• Directions
Write out the passage of the Blue Bottle Coffee commentary below word for word, beginning with the words "A reaction against" and stopping after the words "a national chain.".

• Text extract
— Start —
Getting big, fast is even more the name of the game now than it was in the late 1990s, with many startups not even building much of a business — just developing the product and hoping a larger company will buy that coveted traffic and user engagement. And the faster all that can all happen, the better.

Go to any hipster, grungy bar in San Francisco. Ask the first five hoodie-wearing people you see what they do, and you can be sure at least two say they work for a startup. And if your next question was “How big are you guys?” no one would flinch… and each of them would try to pad the answer. Big is good in startup land. Getting big, fast is what separates startups from small businesses. Doing that over-and-over again, decade-after-decade is what separates the Valley from nearly anywhere else.

And yet, when it comes to the non-Web, brick-and-mortar retail business in San Francisco an ugly, self-righteous, vitriolic hate is emerging against anything successful enough to have more than one or two locations. Last week there was an ugly blow up around a local, high-brow coffee vendor, Blue Bottle Coffee, who wanted to open a coffee truck in Dolores Park– the center of San Francisco hipsterdom in the Mission district. The kerfuffle is something many of our readers wouldn’t care about, but it strikes at the heart of what has made Silicon Valley great– despite being geographically in the heart of modern Silicon Valley. In short, locals were so incensed that they didn’t get adequate opportunity to approve or disapprove of this “chain” coffee store opening a non-permanent location in their neighborhood that an army of people threatened to boycott, protest, and — believe it or not– actually spit on employees as they went to work their first day.

A reaction against national chains or big box retailers that hurt local mom-and-pop businesses is one thing. But this is so sad and crazy that it makes tea partiers look rational. For obvious reasons, a local business that has been successful enough to open seven stores isn’t the same as a national chain.

When Starbucks locations were popping up throughout America, you saw similar reactions to a big corporate coffee chain running out small mom-and-pops. But Blue Bottle is a Bay Area company with just seven locations. Somehow the same city– the same cultural mix– that supports a Web startup going from an idea to a global powerhouse in a matter of months rushes to tear down a retailer that’s been successful enough to open a few stores in just a few of the modestly-sized city’s cloistered neighborhoods. It’s as if Silicon Valley’s much-trumpeted meritocracy only holds true for the Web. When it comes to coffee? We don’t want the best-run, most popular local brands that have won in the local market; the same brand that mom-and-pop restaurants in the Mission serve and the same brand that you have to wait in line for 20 minutes to get just a few miles away. No, that should be hobbled and literally spit-upon.

It’s such a staggering juxtaposition of rewarding success on one hand and punishing it on the other. One of the most open, competitive systems of working capitalism, juxtaposed against a system that is downright anti-capitalist and protectionist to a rabid extreme– all in the same tiny geographic area. It’s so staggering that I wonder if the two are connected in a yin-yang relationship, like the sibling who is a clean-cut, straight A’s student and the sibling who is a rebel in reaction.
— End —
• Recorded information
— Start —
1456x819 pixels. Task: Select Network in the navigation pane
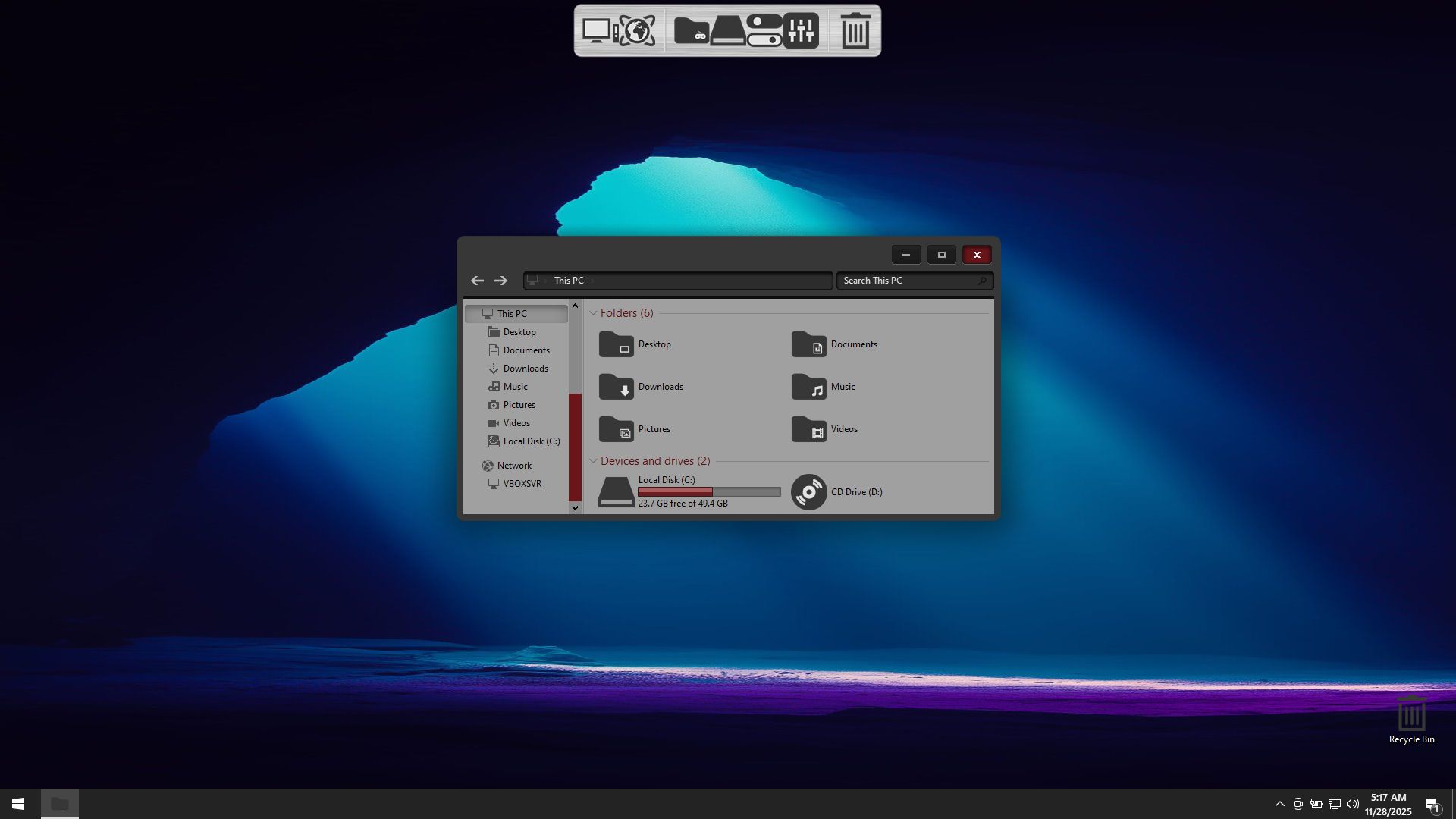point(513,466)
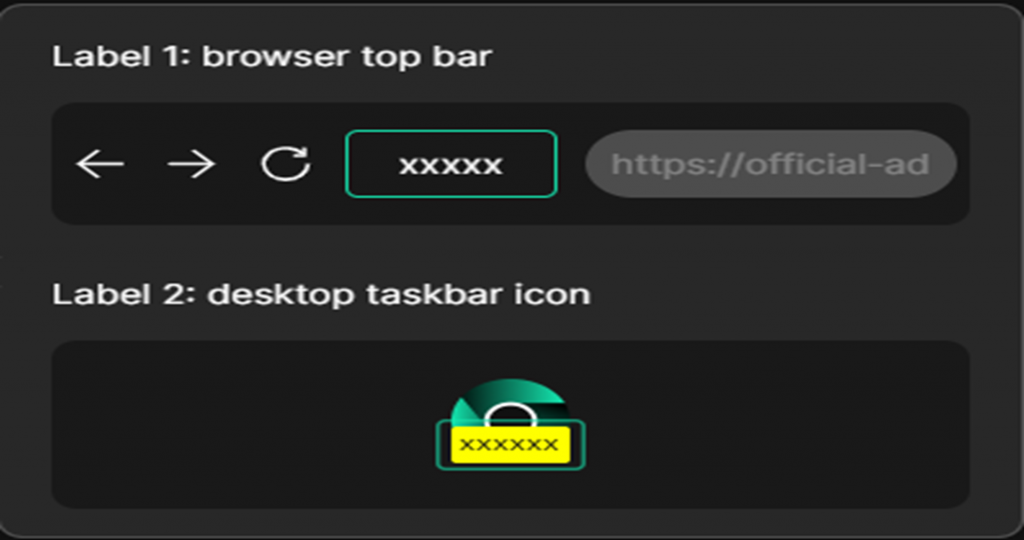Select the yellow xxxxxx badge

(511, 445)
— End —
• Exercise solution
A reaction against national chains or big box retailers that hurt local mom-and-pop businesses is one thing. But this is so sad and crazy that it makes tea partiers look rational. For obvious reasons, a local business that has been successful enough to open seven stores isn’t the same as a national chain.